Skip to the main content

Growing kindergarten services need state government investment

Council is calling on the Victorian Government to provide greater investment in buildings to house growing kindergarten services, as the rollout of state-funded three-year-old kindergarten puts more pressure on existing facilities and classrooms.

Council has identified five key infrastructure projects that together could create places for an additional 326 children in kindergarten services, and is seeking 85% funding for these projects from the Victorian Government:

  • Knoxfield Kindergarten, Knoxfield
  • Taylors Lane Kindergarten, Rowville
  • Haering Road Kindergarten, Boronia
  • Talaskia Kindergarten, Upper Ferntree Gully
  • Alice Johnson Kindergarten, Ferntree Gully

Collectively these projects will cost $49.3 million and would not be possible for Council to fund without severely impacting our ability to respond to other community infrastructure priorities and financial challenges.

Knox City Council Mayor, Cr Susan Laukens said Council welcomes the opportunities of kindergarten reform but also recognises that it poses significant challenges.

“Knox recognises how quality kindergarten experiences can positively impact our children and we have a long history of investing in not only early years facilities but also service delivery,” said Cr Laukens.

“The Victorian Government’s initiative to provide two years of funded kindergarten before starting school will bring long term social and economic benefits to the community, but has also created a tipping point in what we can financially contribute as kindergarten expands.

“Our existing older facilities cannot be easily modified to meet growing demand, and funding available to address this is grossly inadequate.

“Many children may miss out without a significantly increased investment from the Victorian Government to support infrastructure needs.

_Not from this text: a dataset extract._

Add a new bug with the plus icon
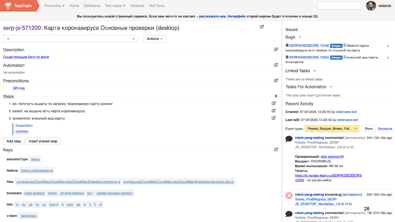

Without this, we can’t ensure the viability and sustainability of kindergarten services into the future.

“We need a true partnership which reflects a real understanding of the local challenges faced in implementing this reform, allowing us to forward plan and give our youngest citizens the best start in life.”

As state-funded three-year old sessions increase from five hours a week in 2022 to 15 hours in 2029, Council’s modelling has shown local early years facilities will struggle to meet demand. By 2029, a total of 359 kindergarten places cannot be accommodated in council buildings. This impact will be felt even sooner in Bayswater, Boronia, Scoresby, Knoxfield and Wantirna.

Council will continue discussions with the Department of Education and Training regarding a Building Blocks Partnership Agreement for co-investment toward these priority projects.